(Beginning of Document section)

Home automation and self-hosted voice assistants
Projects where custom wake words are needed without recording real speakers
Raspberry Pi and similar SBC deployments
Open-source, privacy-first builds where commercial licensing is not acceptable
Teams with ML knowledge who can tune the model

Limitation:

openWakeWord models are likely too large for microcontrollers and highly constrained embedded hardware (<1MB RAM). Porcupine is better suited for these environments.

Porcupine (Picovoice — Commercial)

Porcupine is a highly-accurate, commercial wake word engine from Picovoice, optimised for constrained hardware from microcontrollers to smartphones. It is the most widely deployed on-device wake word engine in commercial products.

Key capabilities

97%+ accuracy with <1 false alarm per 10 hours in background speech conditions
Custom wake words: type in the phrase, receive a trained model within seconds via transfer learning — no audio recording needed
Runs on ARM Cortex-M4 (microcontroller), Raspberry Pi, Android, iOS, web
SDKs for Python, iOS, Android, Web, React Native, .NET, Java, Go
Consistent performance across accents and noise conditions

Best for

Commercial products requiring reliability guarantees
Microcontroller and highly constrained embedded deployments
Mobile apps (iOS/Android) needing always-on wake word
Enterprise voice products where support and SLAs matter
Multi-language or multi-accent requirements

openWakeWord vs Porcupine

Dimension	openWakeWord	Porcupine
Licence	Apache 2.0 (open-source)	Commercial (free tier available)

(End of Document section)
(Beginning of Given records)

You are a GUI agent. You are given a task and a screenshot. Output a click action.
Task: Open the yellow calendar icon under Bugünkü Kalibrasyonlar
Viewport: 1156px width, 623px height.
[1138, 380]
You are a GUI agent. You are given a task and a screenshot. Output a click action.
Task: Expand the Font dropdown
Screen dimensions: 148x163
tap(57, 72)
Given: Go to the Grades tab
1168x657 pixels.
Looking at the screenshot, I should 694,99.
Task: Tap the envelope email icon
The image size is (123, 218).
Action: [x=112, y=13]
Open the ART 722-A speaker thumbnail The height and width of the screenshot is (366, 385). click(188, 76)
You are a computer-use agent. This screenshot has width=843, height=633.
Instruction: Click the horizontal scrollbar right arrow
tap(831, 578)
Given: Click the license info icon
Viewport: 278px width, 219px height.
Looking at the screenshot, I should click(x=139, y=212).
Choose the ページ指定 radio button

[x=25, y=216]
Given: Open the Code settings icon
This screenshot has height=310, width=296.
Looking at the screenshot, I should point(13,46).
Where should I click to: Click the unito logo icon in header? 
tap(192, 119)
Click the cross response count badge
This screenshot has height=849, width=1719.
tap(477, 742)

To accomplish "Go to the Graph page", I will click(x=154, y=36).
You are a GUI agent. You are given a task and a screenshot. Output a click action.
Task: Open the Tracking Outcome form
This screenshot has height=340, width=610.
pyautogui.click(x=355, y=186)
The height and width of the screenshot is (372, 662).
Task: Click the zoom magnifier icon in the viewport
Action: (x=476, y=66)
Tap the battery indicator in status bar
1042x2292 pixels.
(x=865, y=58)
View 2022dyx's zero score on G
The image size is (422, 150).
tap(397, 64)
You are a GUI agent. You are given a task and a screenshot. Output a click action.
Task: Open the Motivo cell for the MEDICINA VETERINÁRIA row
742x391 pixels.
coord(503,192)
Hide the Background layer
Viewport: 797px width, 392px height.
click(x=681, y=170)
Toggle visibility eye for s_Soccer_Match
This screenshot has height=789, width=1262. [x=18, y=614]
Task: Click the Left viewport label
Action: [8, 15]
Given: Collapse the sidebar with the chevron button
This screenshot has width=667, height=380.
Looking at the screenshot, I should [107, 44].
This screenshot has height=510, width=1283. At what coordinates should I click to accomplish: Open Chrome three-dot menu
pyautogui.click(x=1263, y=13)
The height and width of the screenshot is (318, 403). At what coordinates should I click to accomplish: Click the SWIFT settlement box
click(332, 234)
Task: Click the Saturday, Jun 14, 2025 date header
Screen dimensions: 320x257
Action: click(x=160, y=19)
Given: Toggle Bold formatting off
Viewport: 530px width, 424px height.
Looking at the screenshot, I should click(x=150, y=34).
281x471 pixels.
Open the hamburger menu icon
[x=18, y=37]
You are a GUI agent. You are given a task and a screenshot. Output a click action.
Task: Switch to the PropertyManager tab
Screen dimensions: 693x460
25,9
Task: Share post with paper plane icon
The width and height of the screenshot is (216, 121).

(End of Given records)

__Assigned task 1__:
From the wake word engine comparison, list every platform that Porcupine is said to run on.
__Assigned task 2__:
Translate this sentence from the wake word engine comparison into Spanish: "It is the most widely deployed on-device wake word engine in commercial products."
__Assigned task 3__:
Answer these questions using the wake word engine comparison.
(a) What amount of RAM marks the highly constrained embedded hardware that openWakeWord models are likely too large for?
(b) What accuracy figure is given for Porcupine?
(c) Under what licence is openWakeWord released?

__Response 1__:
ARM Cortex-M4 (microcontroller)
Raspberry Pi
Android
iOS
web

__Response 2__:
Es el motor de palabra de activación en el dispositivo más ampliamente implementado en productos comerciales.

__Response 3__:
(a) Less than 1MB of RAM.
(b) 97%+ accuracy with fewer than 1 false alarm per 10 hours in background speech conditions.
(c) Apache 2.0 (open-source).